He paused to notice the effect of his words on his audience. They were looking at him politely and with some curiosity.

And then the door opened and the reason he had spoken of and the something of great importance walked into the room, a spring in her step and a smile on her face and a muslin dress of vivid sunshine yellow on her person.

“Darling,” she said, her eyes sparking into his, “I was as quick as I could be. Have I taken forever?”

She took the hand he had reached out for hers and raised her face for his kiss. He kissed her—on the lips—and was aware that no one else in the room had moved.

“Mama,” he said, gripping Abigail’s hand, dazzled by the ray of sunlight she had brought into the room with her, stunned by the way she was putting into practice the suggestion he had made at the breakfast table, “may I present Abigail to you?” He saw the blank look on his mother’s face. “My wife.”

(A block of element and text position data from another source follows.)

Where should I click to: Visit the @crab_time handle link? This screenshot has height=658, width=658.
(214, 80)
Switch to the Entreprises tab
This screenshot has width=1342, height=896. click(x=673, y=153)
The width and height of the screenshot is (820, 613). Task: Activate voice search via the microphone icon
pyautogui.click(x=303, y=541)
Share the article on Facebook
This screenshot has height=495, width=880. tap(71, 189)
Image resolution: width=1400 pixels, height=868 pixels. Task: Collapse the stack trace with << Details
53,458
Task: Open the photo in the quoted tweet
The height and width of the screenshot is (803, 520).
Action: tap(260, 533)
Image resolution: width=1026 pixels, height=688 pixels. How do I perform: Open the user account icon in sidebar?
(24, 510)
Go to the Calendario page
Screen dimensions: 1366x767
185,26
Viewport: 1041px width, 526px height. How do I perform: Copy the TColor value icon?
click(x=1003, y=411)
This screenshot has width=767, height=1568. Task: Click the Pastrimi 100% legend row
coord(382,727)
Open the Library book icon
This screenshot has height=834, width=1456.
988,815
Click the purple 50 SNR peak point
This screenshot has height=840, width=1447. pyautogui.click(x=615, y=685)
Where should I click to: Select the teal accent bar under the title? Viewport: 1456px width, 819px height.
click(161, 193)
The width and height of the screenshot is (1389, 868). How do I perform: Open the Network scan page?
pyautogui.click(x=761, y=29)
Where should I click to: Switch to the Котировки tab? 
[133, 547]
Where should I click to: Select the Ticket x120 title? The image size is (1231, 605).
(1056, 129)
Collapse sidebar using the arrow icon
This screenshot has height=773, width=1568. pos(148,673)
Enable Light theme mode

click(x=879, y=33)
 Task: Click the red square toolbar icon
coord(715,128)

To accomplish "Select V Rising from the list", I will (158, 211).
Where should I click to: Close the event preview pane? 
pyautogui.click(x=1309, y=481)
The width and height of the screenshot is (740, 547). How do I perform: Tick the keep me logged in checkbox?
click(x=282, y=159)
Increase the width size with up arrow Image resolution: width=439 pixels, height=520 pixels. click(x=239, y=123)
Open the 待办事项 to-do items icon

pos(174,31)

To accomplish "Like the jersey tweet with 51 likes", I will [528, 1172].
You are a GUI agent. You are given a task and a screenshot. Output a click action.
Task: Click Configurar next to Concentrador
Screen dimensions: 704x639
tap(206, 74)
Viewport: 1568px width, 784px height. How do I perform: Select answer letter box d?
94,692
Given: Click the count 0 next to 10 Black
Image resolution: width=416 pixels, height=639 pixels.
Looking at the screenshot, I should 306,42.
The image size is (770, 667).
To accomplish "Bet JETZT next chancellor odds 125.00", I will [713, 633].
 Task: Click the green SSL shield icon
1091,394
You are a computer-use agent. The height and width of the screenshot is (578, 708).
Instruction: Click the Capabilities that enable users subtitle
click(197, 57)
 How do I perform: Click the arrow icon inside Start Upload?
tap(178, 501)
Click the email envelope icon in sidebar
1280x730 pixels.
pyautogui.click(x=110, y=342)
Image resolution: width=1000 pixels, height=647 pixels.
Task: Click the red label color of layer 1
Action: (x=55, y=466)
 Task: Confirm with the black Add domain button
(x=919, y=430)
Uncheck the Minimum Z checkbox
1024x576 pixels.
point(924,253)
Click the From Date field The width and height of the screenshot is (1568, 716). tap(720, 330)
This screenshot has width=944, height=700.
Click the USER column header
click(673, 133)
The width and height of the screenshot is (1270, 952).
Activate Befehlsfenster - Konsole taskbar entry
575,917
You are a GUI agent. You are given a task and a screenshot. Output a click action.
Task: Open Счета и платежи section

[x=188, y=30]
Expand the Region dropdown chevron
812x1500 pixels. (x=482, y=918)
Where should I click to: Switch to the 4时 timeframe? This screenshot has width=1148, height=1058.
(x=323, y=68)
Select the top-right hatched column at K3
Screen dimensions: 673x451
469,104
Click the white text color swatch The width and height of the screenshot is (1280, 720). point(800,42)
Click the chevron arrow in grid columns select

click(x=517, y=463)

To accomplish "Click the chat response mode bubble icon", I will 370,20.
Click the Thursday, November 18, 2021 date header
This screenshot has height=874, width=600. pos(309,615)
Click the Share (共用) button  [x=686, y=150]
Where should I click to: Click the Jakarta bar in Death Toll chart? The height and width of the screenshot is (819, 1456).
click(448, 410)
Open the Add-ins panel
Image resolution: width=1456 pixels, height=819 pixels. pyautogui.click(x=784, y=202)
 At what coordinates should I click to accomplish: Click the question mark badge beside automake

Abigail smiled at Lady Ripley and curtsied. “I see you have been taken completely by surprise, ma’am,” she said. “Had Miles said nothing to you before my arrival? How very slow of him. And I was rushing abovestairs to change into a more becoming dress, thinking that you would be impatient already with the long wait to make my acquaintance.”

The earl squeezed her hand more tightly. “My mother, Lady Ripley, my love,” he said, “and Pru and Connie, my sisters.” He indicated them one at a time.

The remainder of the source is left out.